Conclusions: These data highlight the potential to apply evolutionary measures to primary tumors to predict metastatic risk, the limitations to current screening approaches particularly for early tumor divergence, and the importance of future precision adjuvant therapies to target disseminated micro-metastatic clones.

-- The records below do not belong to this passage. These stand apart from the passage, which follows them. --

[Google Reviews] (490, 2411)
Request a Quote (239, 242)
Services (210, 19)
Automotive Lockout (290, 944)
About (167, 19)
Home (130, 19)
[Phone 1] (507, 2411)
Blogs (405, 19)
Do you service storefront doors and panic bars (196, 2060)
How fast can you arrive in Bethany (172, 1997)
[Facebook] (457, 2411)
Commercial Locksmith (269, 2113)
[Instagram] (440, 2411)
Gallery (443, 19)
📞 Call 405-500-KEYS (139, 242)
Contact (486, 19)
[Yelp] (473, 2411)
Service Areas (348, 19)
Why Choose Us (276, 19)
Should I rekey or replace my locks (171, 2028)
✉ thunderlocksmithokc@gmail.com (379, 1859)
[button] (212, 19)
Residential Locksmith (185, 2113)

Citation Format: Ariana Huebner, Maise Al Bakir, Carlos Martinez Ruiz, Kristiana Grigoriadis, Thomas B. Watkins, Oriol Pich, David A. Moore, Selvaraju Veeriah, Sophia Ward, Joanne Laycock, Diana Johnson, Andrew Rowan, Maryam Razaq, Mita Akther, Cristina Naceur-Lombardelli, Sonya Hessey, Michelle Dietzen, Emma Colliver, Alexander M. Frankell, Emilia Lim, Takahiro Karasaki, Christopher Abbosh, Crispin T. Hiley, Mark S. Hill, Daniel Cook, Gareth Wilson, TRACERx consortium, Allan Hackshaw, Nicolai J. Birkbak, Simone Zaccaria, Mariam Jamal-Hanjani, Charles Swanton, Nicholas McGranahan. TRACERx: Mapping the evolution of metastases in non-small cell lung cancer [abstract]. In: Proceedings of the American Association for Cancer Research Annual Meeting 2022; 2022 Apr 8-13. Philadelphia (PA): AACR; Cancer Res 2022;82(12_Suppl):Abstract nr 3792.